The Golden Dream (dir. Diego Quemada-Díez, 2013)
The years following the release of this film were notable for the escalating numbers of children reported brutalized, abandoned, or dying at the borders of the so-called Global North (Europe and the USA), while news channels filled up with the (by turns) noxious spewing and vacuous mumbling of political leaders whose policies exacerbated such crimes. Centred on two young teenagers from Guatemala, Juan (Brandon López) and Sara (Karen Martínez), and an indigenous boy named Chauk (Rodolfo Domínguez), as they attempt to traverse Mexico and enter the United States, The Golden Dream is grounded, luminous, furious, and humane: a tribute (to its protagonists) and a denunciation (of the world that besieges them).
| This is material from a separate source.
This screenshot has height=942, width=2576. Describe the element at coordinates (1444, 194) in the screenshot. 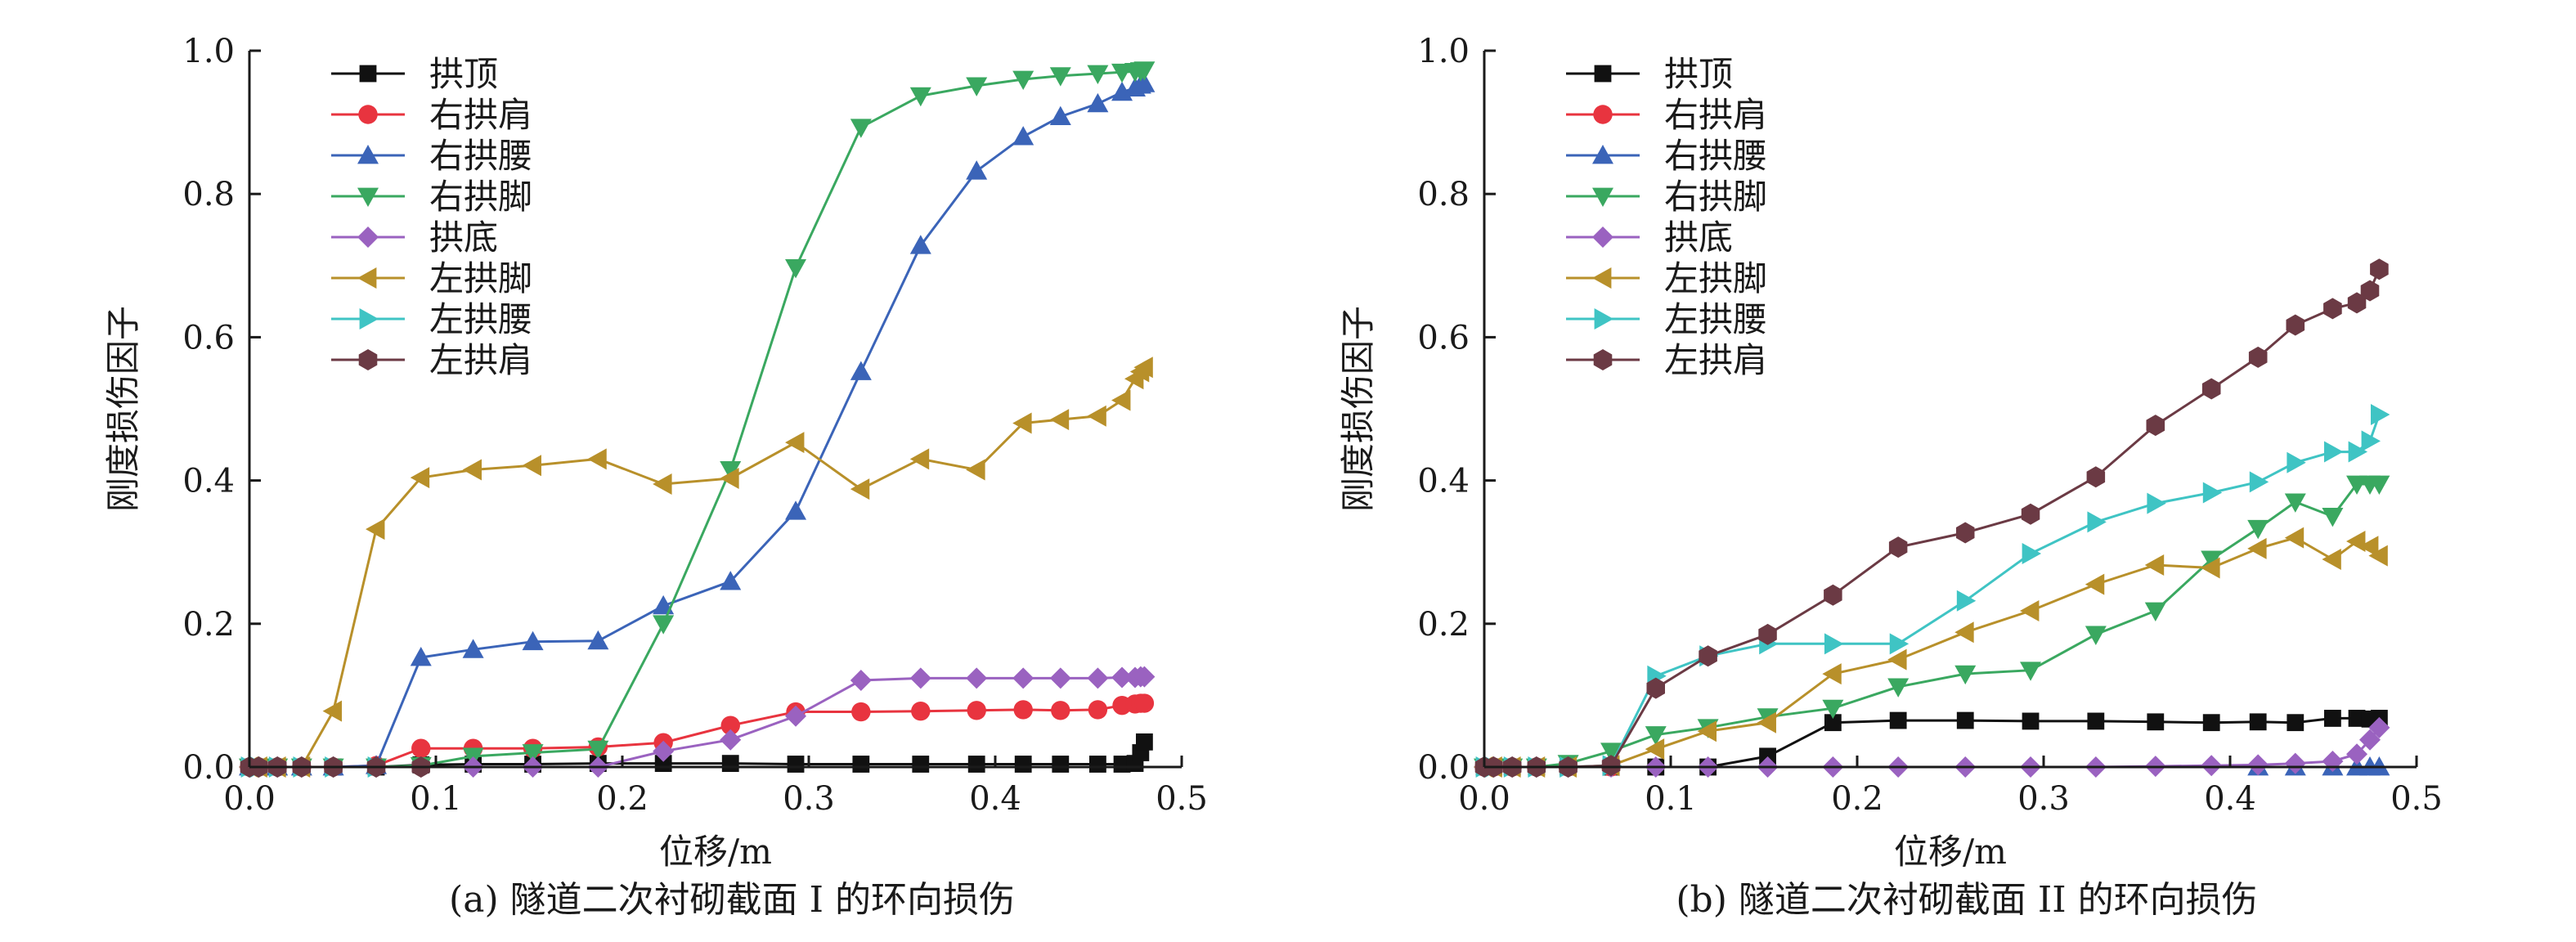

I see `y-tick-label: 0.8` at that location.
Quemada-Díez shows us the incandescence of young love and friendship; in moments Sara and Chauk seem to speak a dialect comprised only (and miraculously) of tenderness and wonder. Their soft smiles light up the screen. Even as the film acknowledges the radiance and singularity of their lives, however, it continues to track, scrupulously and without evasion, the actualities of race hatred, state authoritarianism, sex trafficking and child-directed abuse that loom on every side of the various political lines they are determined to cross. Previously a camera-man on Ken Loach’s Land and Freedom (1995) and Bread and Roses (2000), Quemada-Díez brings the humanist sensibility and militant consciousness of the Loachian mode to his cinematic canvas here, and in the process forges that rarest of treasures: a sympathetic and character-driven journey-poem, travelling into the heart of its own world-history, which at the same time serves, with unerring clarity and grace, as an accusation of our time, too often shaped, as Quemada-Díez sees, by intimate exploitation and man-made savagery. The huge snows swirling down from blank skies at the film’s close are cold, unfeeling, and strangely beautiful, like a dream that never was.
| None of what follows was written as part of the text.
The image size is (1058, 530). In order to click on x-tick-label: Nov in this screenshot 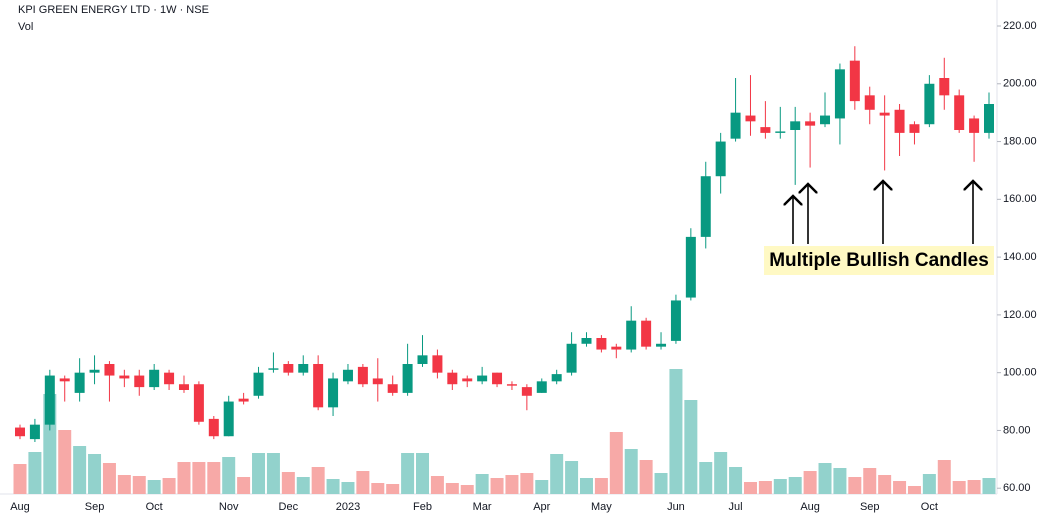, I will do `click(229, 507)`.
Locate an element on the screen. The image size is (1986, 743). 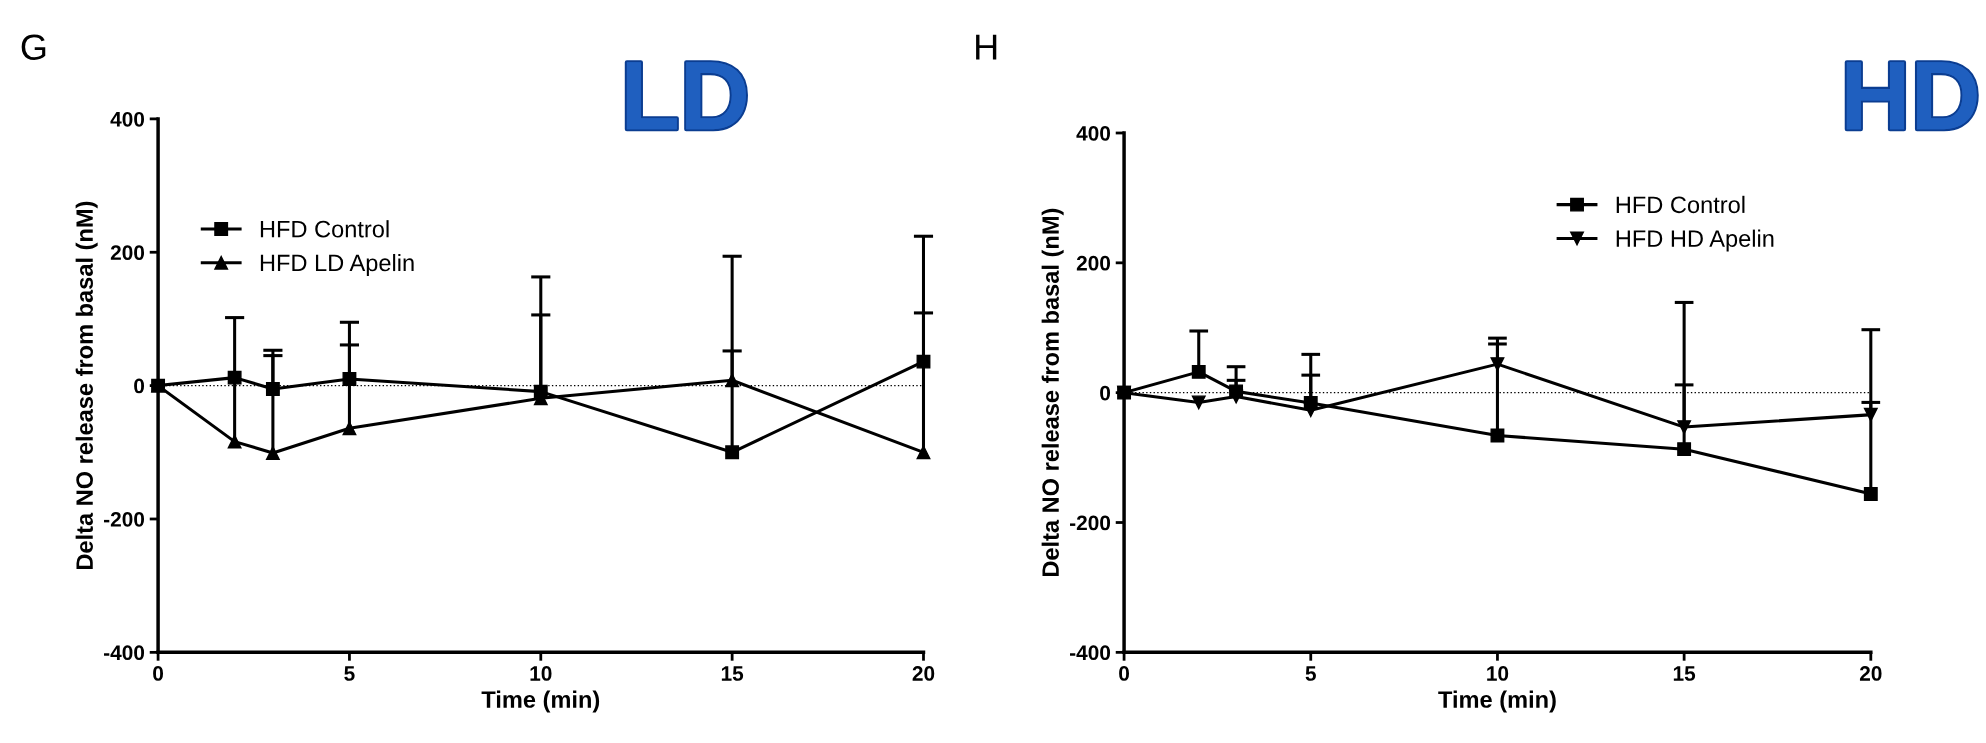
text: H is located at coordinates (986, 47).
The Purple Rose of Cairo (dir. Woody Allen, 1985)
Allen’s most fully achieved films immerse us in the bustle and (sometimes goofy) quandaries of hyperactive characters who exist in an insular world they’ve always known, and so think of as natural. At his sharpest, Allen allows the varieties of delusion and narcissism he recognises in his protagonists’ behaviour to cast a cinematic spell, even when the consequences of such indulgence are exposed as dangerous or emotionally damaging as the plot progresses. The Purple Rose of Cairo absorbs and expresses these concerns in what is nonetheless a softly sympathetic portrait of Cecilia (Mia Farrow): a compulsive movie-goer in 1930s New Jersey, who falls for Tom Baxter (Jeff Daniels) after he literally steps off the silver screen and into her life. “Love at first sight doesn’t just happen in the movies”, Cecilia explains, matter-of-factly, to her baffled husband (Danny Aiello). “I’m confused”, she later muses, “I’m married. I’ve just met a wonderful new man: he’s fictional, but you can’t have everything.” Tom, of course, has left his chattering fellow film-characters mid-scene, stranded and perplexed as the reels keep turning. “It’s not possible!”, one of them exclaims (in black and white), as Tom strolls into the movie theatre; “I’m in the world of the possible”, he replies, with a cheerful shrug. When a host of studio executives and actual A-listers gets wind of Baxter’s escape into reality, Allen manages to show up what he sees as the mendacity and commercialism of the film industry. Vitally, however, he does so without unsettling the screwball humour and lovely charm of the picture as a whole. The Purple Rose of Cairo critiques the dream-factory that made it, even while paying homage to Cecilia and people like her, who turn to movies looking for (and possibly finding) a sense of romance and magic too often lacking in life itself.